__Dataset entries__
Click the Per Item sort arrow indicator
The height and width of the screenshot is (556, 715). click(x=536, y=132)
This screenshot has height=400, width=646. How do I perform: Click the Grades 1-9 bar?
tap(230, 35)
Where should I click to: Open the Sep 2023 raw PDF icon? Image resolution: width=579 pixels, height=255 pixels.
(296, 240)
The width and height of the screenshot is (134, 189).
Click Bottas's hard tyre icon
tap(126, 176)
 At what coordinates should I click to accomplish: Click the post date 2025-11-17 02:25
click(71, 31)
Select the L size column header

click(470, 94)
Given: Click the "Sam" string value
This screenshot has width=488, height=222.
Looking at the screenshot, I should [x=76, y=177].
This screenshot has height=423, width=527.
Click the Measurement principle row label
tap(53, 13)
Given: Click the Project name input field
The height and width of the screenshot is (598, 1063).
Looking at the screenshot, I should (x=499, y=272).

--

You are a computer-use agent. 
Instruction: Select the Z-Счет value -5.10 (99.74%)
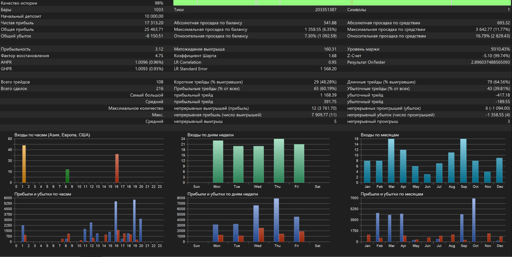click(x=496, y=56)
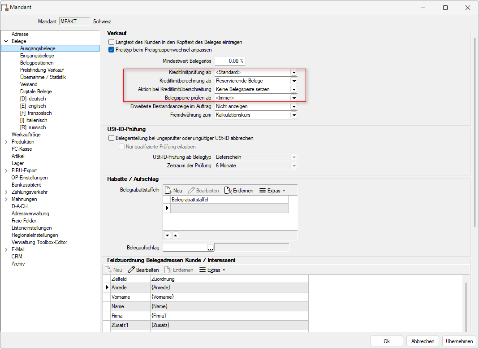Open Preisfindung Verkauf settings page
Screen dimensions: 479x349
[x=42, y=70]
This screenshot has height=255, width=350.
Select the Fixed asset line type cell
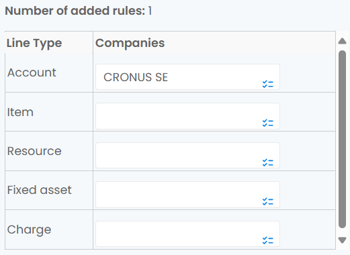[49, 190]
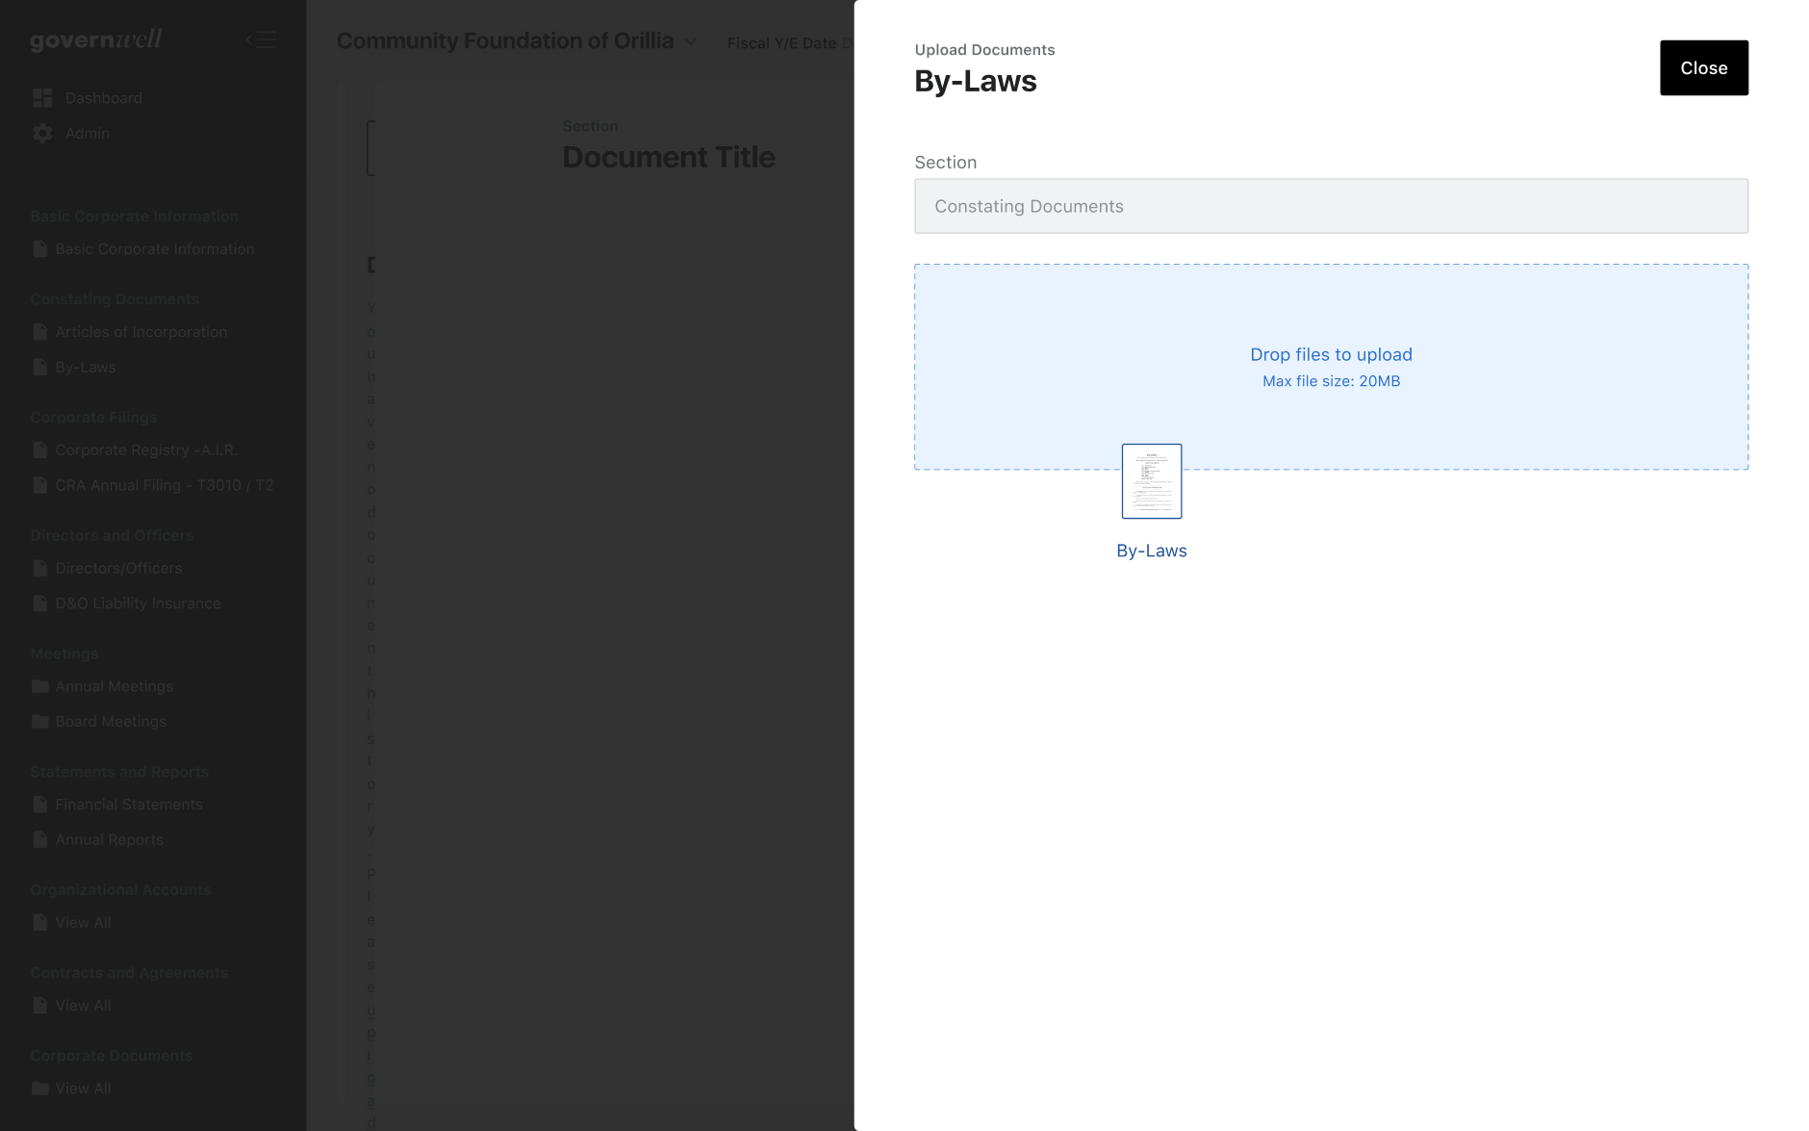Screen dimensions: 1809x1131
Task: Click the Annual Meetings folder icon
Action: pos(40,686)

__Task description__
Please report all lines in the entries where "Given" appears.

__Exercise solution__
Given: Click the "Sam" string value
Given: Click the Project name input field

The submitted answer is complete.